Undeterred by the Navy’s rejection, Dot set herself a new goal: to fly for the Marine Corps. However, becoming a flying leatherneck was an even greater challenge since the Marines only allowed enlisted females to perform clerical duties until 1942. In July, as the war intensified and more personnel were needed, President Roosevelt signed the Marine Corps Women’s Reserve into law. This opened the door for women to serve in administrative, training and supply roles.
Still pursuing her dream of flight, Dot was busy earning her private pilot’s license. She accumulated 200 hours in a Piper Cub when she enlisted with the Marines on July 12, 1943, becoming one of the first volunteers. Dot attended 6 weeks of boot camp at Camp Lejeune, North Carolina and earned her Eagle, Globe and Anchor. Despite her experience in the air, Dot was assigned to clerical duties after boot camp. “They put me behind a typewriter instead of an airplane,” Dot told the Independent Tribune of Concord during an interview for her 107th birthday last September.
Still, Dot served with enthusiasm. “I loved the hats we were wearing,” Dot told Marine Corps Times, also in September. “It was fun when I got the first complete Marine outfit. I loved it very much and felt right at home with it.” She spent her two years of service at a firing range in Quantico, Virginia. Her duties focused primarily on typing correspondence for officers. “It was kind of a tough time and we were not welcomed too well by many of the men in the service,” Cole recalled in the Marine Corps Times interview. “But they got over it.”
Dot met her future husband, Wiley Cole, in Washington, D.C. When the war ended in 1945, Dot was discharged in December as a Marine Sergeant. “We all left on a train,” Cole said in her Independent Tribune interview, “and many of us ladies were singing.” She moved to San Francisco with Wiley where they got married. In 1953, the couple had their daughter. Both Coles worked at the Ames Research Center, (which later became part of NASA) until Wiley’s death in 1955. Dot never remarried.
Kluttz moved from California to North Carolina in 1976 and Dot followed three years later. According to her daughter, Dot was living well into the 100th year of her life. “We could still go to Walmart and I could actually leave her alone and she’d go down her own way. And I can remember having a hard time finding her because she was so short, she was shorter than…the clothes racks…so I had a hard time locating her and a lot of times it scared me trying to find her,” Kluttz told the Charlotte Observer. Dot’s health started to deteriorate after she turned 105.

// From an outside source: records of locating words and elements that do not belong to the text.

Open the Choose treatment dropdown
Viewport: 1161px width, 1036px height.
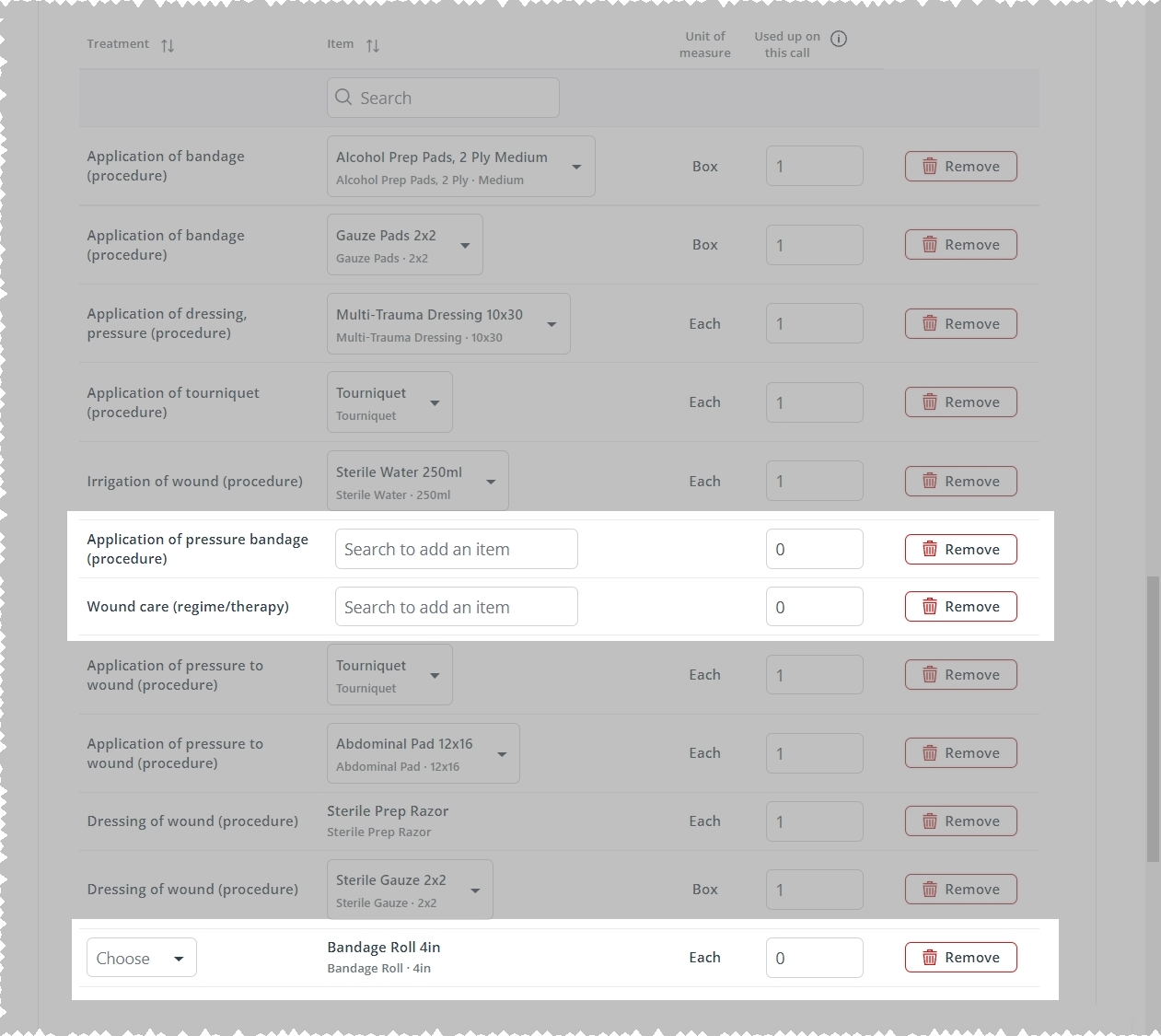pyautogui.click(x=142, y=958)
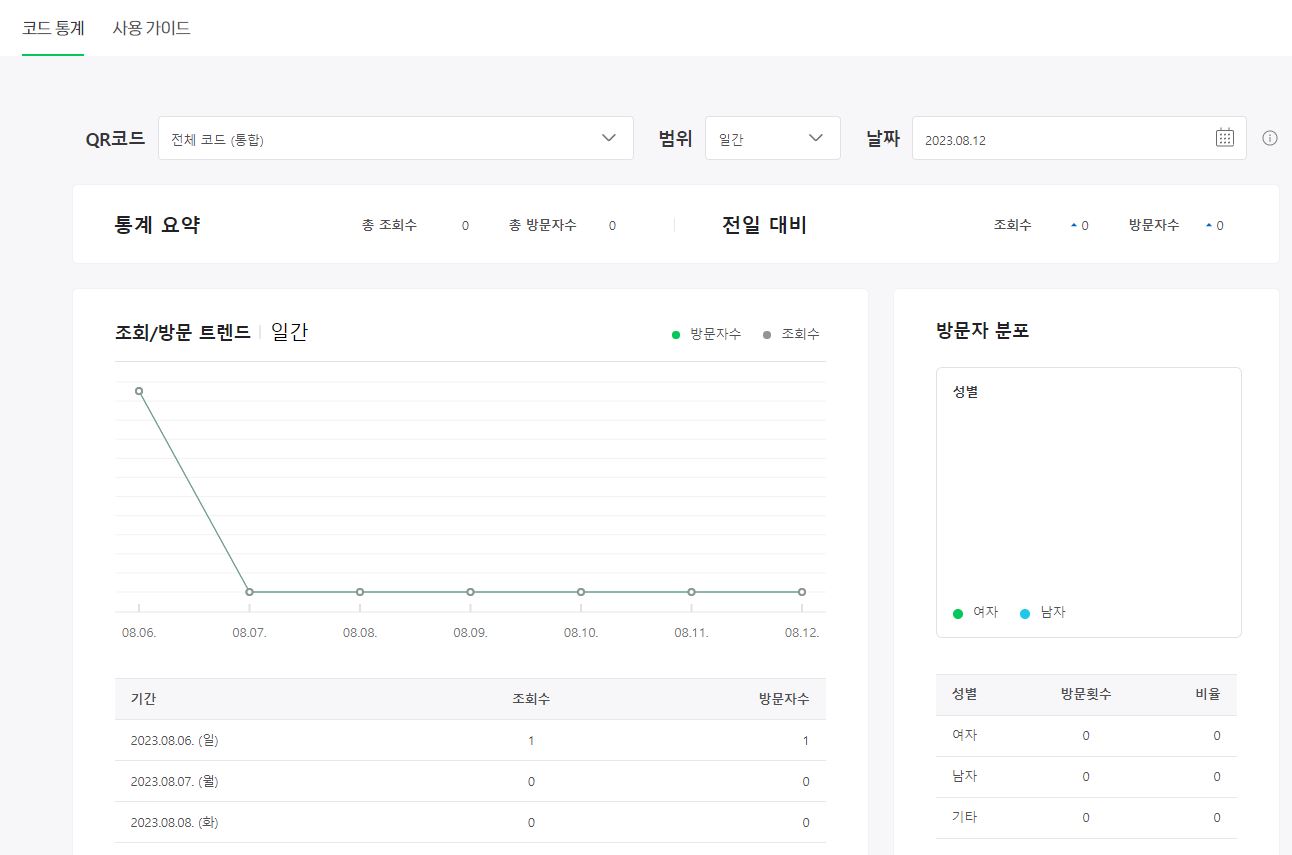Screen dimensions: 1292x855
Task: Click the 08.06 data point on the chart
Action: pyautogui.click(x=139, y=391)
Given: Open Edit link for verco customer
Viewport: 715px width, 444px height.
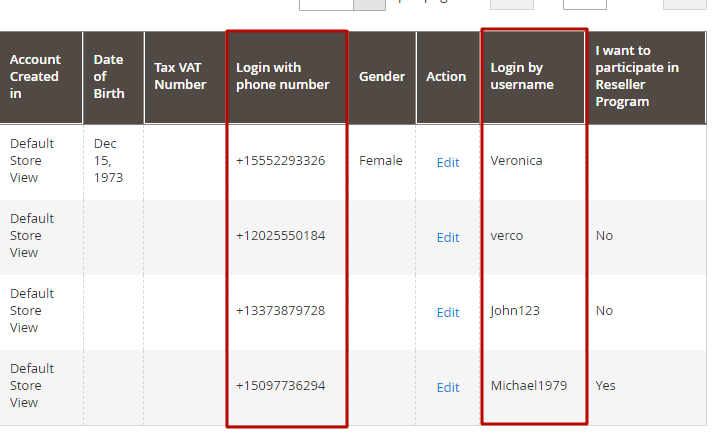Looking at the screenshot, I should [x=448, y=237].
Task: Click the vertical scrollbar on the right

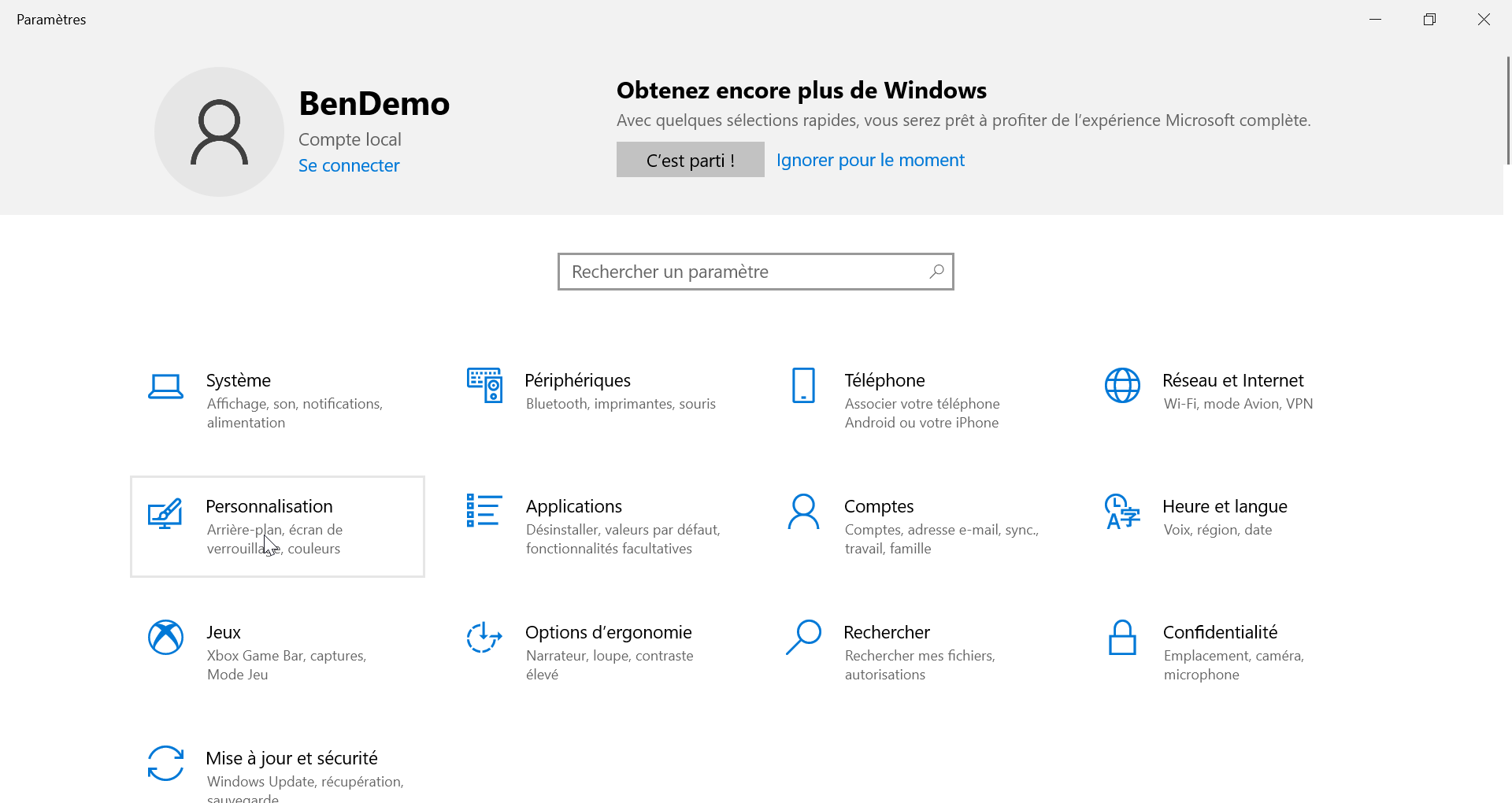Action: pyautogui.click(x=1507, y=110)
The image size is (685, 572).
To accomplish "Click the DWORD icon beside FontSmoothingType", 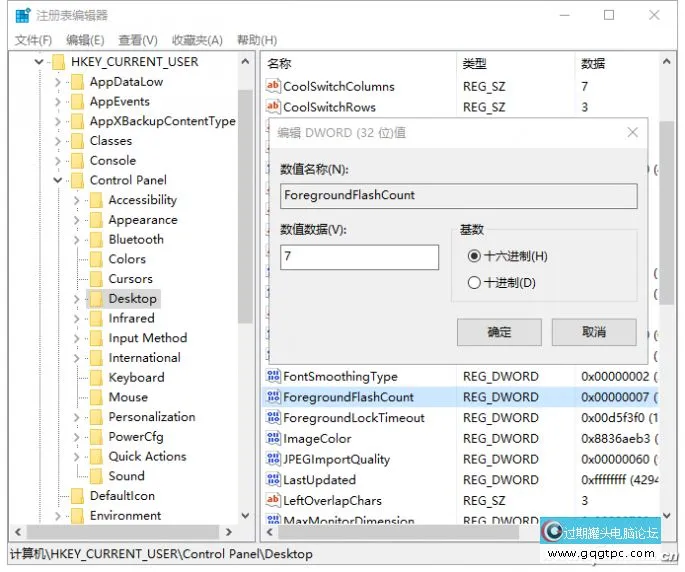I will pos(273,377).
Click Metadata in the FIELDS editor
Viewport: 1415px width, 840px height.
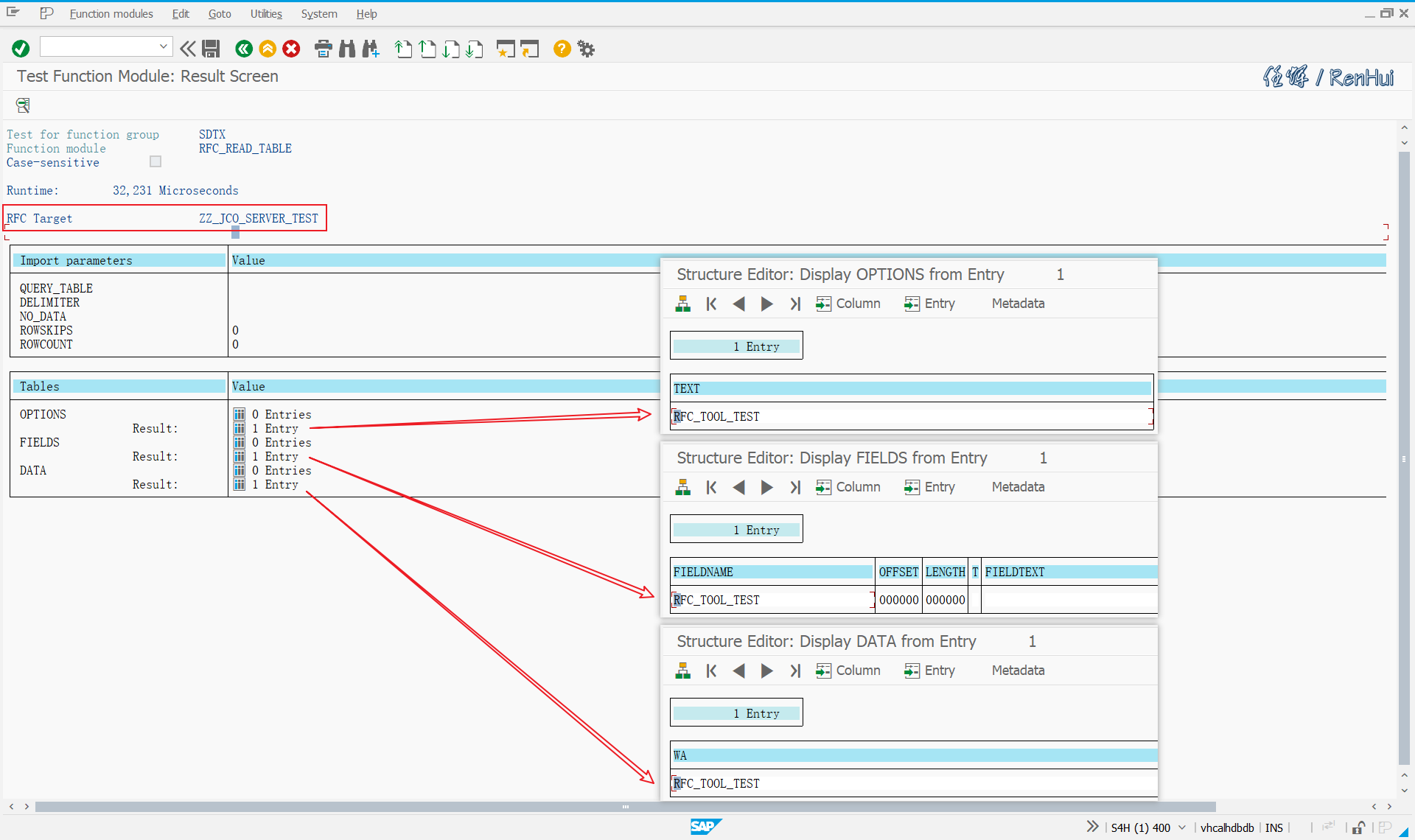click(x=1018, y=487)
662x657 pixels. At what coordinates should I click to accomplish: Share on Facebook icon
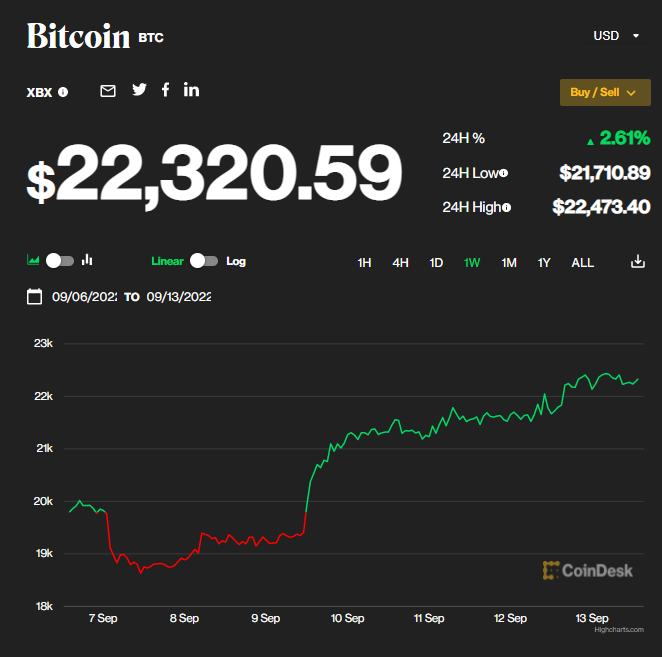tap(165, 90)
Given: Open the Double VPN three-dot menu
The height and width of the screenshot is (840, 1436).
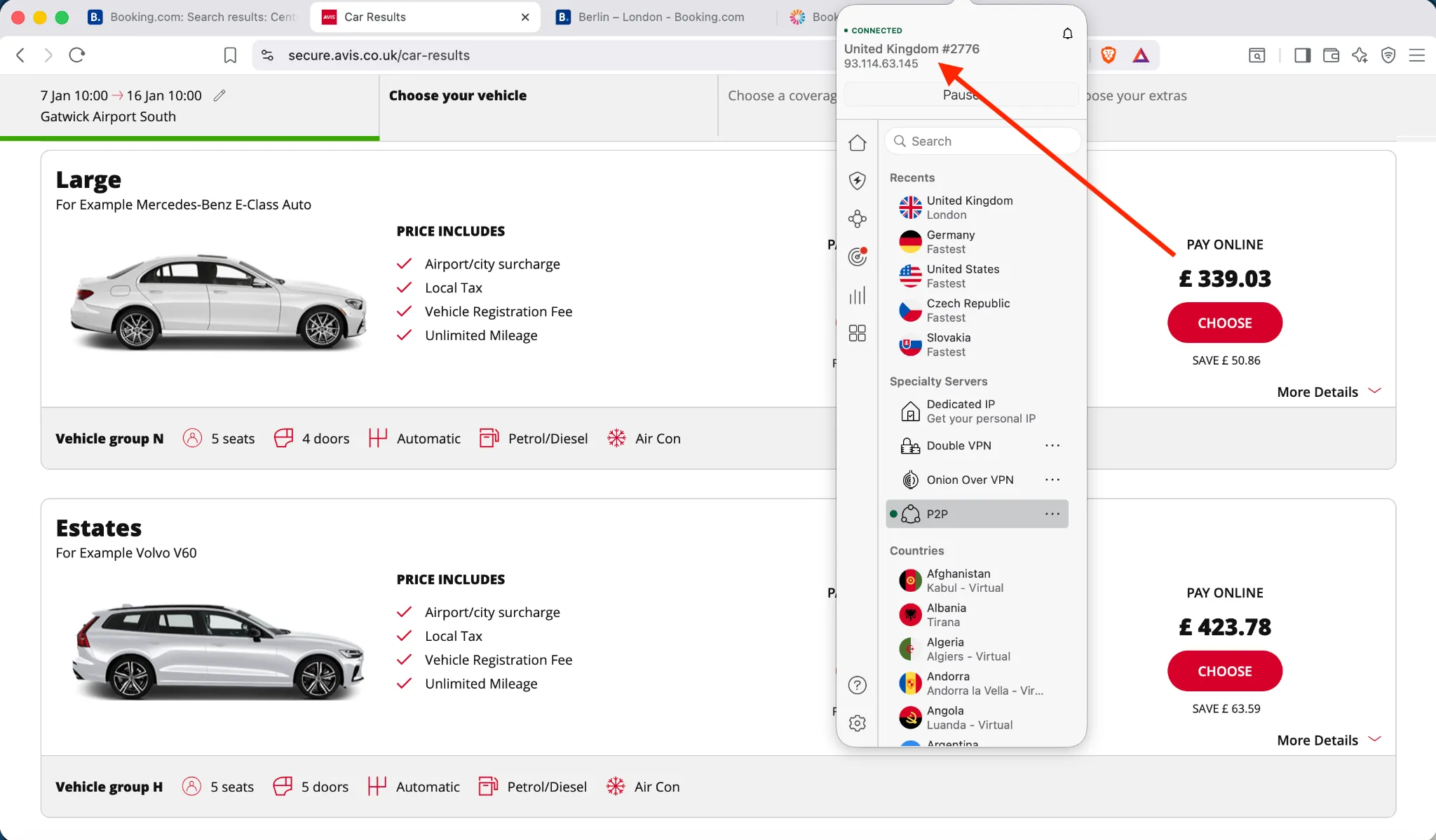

It was her daughter who started the process to determine that Dot was the oldest living Marine. Around the time Dot turned 103, Kluttz began to research who the oldest Marine might be. She suspected that it could be her mother, but couldn’t prove it. “So I just put it out there through them that ‘my mother as of this date is this age, and if anybody else is out there, please step forward’ pretty much is what I did,” Kluttz said. “I think some other Marines from the Marine Corps League, when she was getting ready to turn 107, they got in touch with headquarters up by the Pentagon there in Washington, and they were able to do the research, and they said, ‘Not only is she the oldest female Marine, but she is actually the oldest Marine as of September 2020.’”
Dot was awarded lifetime membership in the Marine Corps League Cabarrus Detachment 1175 in September 2020. Despite never being able to fly for the Marines, Dot is pleased to see the progress that women in the Corps have made. “The girls now, they have an open field with what they can do,” she said, “so it’s gotten better.” Dot’s service and determination is sure to inspire future Marines just like her.